今月21日から定例の指揮所演習である米韓合同軍事演習「ウルチ・フリーダム・ガーディアン」が韓国で実施されます。北朝鮮はこれまでも米韓軍事演習に激しく抗議してきましたが、今回は弾道ミサイルをグアム近海へ発射するとの警告を発しました。
北朝鮮 ミサイル発射計画「日本の上空通過 グアム島周辺海上に」(2017/8/10 NHK)
北朝鮮の弾道ミサイル発射実験は珍しくもないですが(慣れていること自体が危険なことですが)、我が国上空を通過するということですので、これが騒ぎにならないはずがありません。

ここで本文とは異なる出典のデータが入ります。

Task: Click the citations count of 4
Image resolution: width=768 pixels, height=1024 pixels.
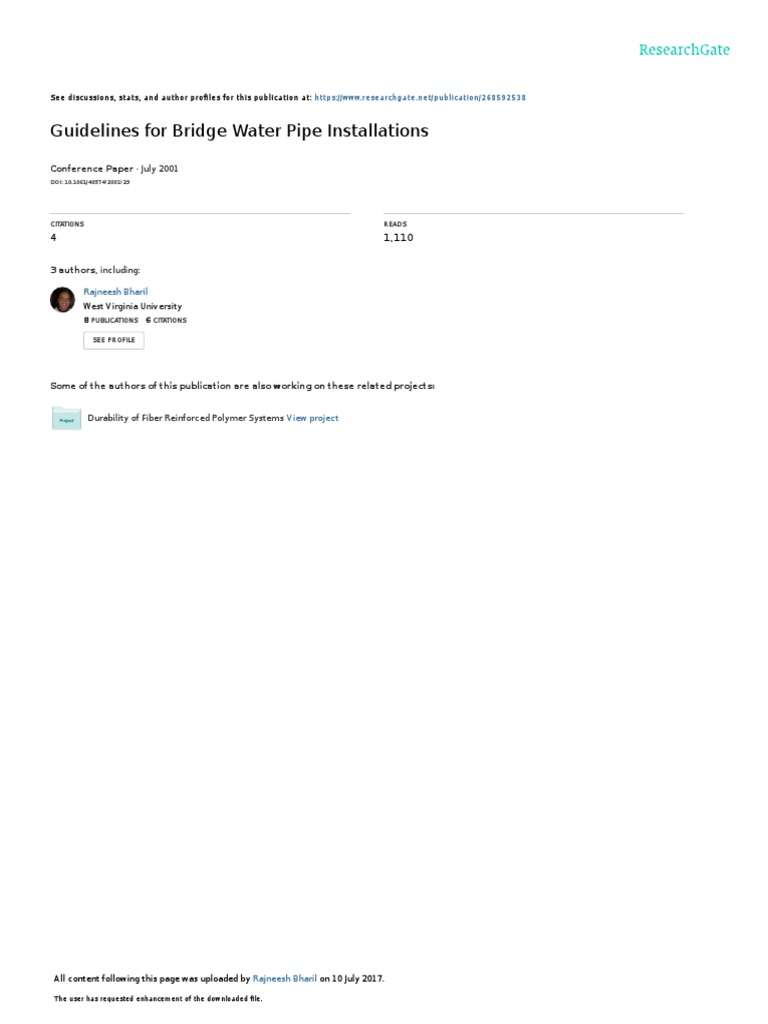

1998年、「テポドン」が日本上空を通過し、三陸沖の公海へ落下しました。この時の実験は、日本がミサイル防衛を導入(2003年)する実質的な引き金になりました。金正恩体制発足後に相次いでいるミサイル実験による脅威増大に対し、すでに我が国ではイージス・アショアの導入検討などを始めていますが、再び自国上空を弾道ミサイルが通過した場合、 敵基地攻撃論を含めて議論が過熱するかもしれません。

なぜグアム?

グアムにはアンダーセン空軍基地をはじめ海軍軍港や陸軍施設などがあり、米国にとって太平洋の要衝です。北朝鮮が有事の際にグアムを狙うことは十分過ぎるほど軍事的意義があります。北朝鮮自身も以前からグアムに対する攻撃意思を示していますね。北朝鮮としては航空攻撃にやってくるB1-B爆撃機の巣を開戦劈頭に無力化したいとの意図があり、今回の警告海域がグアム近海だというのは、そうした意図を明確に発信することも目的のひとつでしょう。

北朝鮮の弾道ミサイル技術が任意のタイミングで任意の場所へ撃ち込めることを実証するとなると、彼らの中距離弾道ミサイル(IRBM)技術が掛け値なしの脅威であるということになりますね。ここ最近続いていたロフテッド軌道での発射実験で得た技術的蓄積を、フルレンジの発射で試したいという意図もあるのでしょう。

ところで、グアム攻撃用の弾道ミサイルは「ムスダン」だと見られていましたが、実験成績が芳しくなかった「ムスダン」を見限り、「火星12」を使うことにしたのですね。

迎撃するとしたら・・・

今回警告されている「火星12」がグアム近海へ向かう場合、日本上空を通過するコースをとります。

20170810_trajectory02

北朝鮮によると、3356.7km飛翔して、島根、広島、高知を通過とのことですので、イメージとしては上図のような大圏コースですね。